俺は庭での事を思い出して、部屋で呆然としていた。頭が熱病にかかってしまった様に霞みがかってはっきりとしない。ただ、ずっとあの光景が頭の中で繰り返される。美しいご主人様の手が俺のものに触れて、あの色付いた艶やかな唇に俺のものが…

「うわぁぁ!」

俺は頭を抱えて体を丸めた。違和感を覚えて下を見ると、俺のそこは反応してズボンを押し上げていた。

「…嘘だろ?」

俺は自分の我慢の無さに泣きたくなった。庭でご主人様に触れて貰って、欲望を吐き出したはずの俺の高ぶりはご主人様の形の良い唇から、俺の精液がトロリと吐き出される様子を見てまた高ぶってしまったのだ。

その反応を目にしたご主人様は、悪戯に笑って俺の高ぶりを指先で突いた。また触れて貰えると期待した俺にご主人様は手を引きながらこう言ったのだ。

―――――続きは夜までお預け。それまで自分でここに触れては駄目よ?

そう言われて、俺は高ぶったままに呆然と部屋に戻って来た。触りたい、触って熱を外に吐き出したい。でもご主人様の言うことを破るわけにはいかなかった。

その熱がやっと落ち着いたところだったのに、また勃起してしまうなんて何て事だろう。

それにしても…本当に気持ちが良かった。

ご主人様の口の中は温かく湿っていて、舌が一つの生き物のように俺のものに絡み付いて、ヌルヌルと擦り刺激した。それは自分で触れるのとは比べ物にならない程に心地よくて、癖になりそうだった。

口の中であんなに気持ち良かったのだから、ご主人様の中は一体どれだけ心地よいのだろう。ご主人様の中に俺のものを突き刺して、好きなだけ腰を振ることが出来たらどれだけ気持ちいいんだろう。

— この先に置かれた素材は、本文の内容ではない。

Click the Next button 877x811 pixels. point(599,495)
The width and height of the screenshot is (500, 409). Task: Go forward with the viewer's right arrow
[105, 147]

何て事を考えると、勿論俺の高ぶりは大人しくなんてなってくれなくて。

「あぁー、駄目だ駄目だ!考えるな俺っ!」

何とか考えずにいようとしても、あんなに刺激的で気持ちの良い事はなかなか頭から離れない。でもご主人様の命令だから触ってこの体内に渦巻く熱を取り除くことは出来ない。

「あぁ、苦しいです、ご主人様…」

ご主人様と呼ぶだけでジンと下腹部に震えが走る。

「ご主人様、ご主人様…」

俺は膝を擦り合わせた。そして荒い呼吸をつきながら目を閉じる。


早く夜になってくれ。


俺は絶え間無く続く欲望の波に、ご主人様を呼びながら早く夜が来る事を祈ったのだった。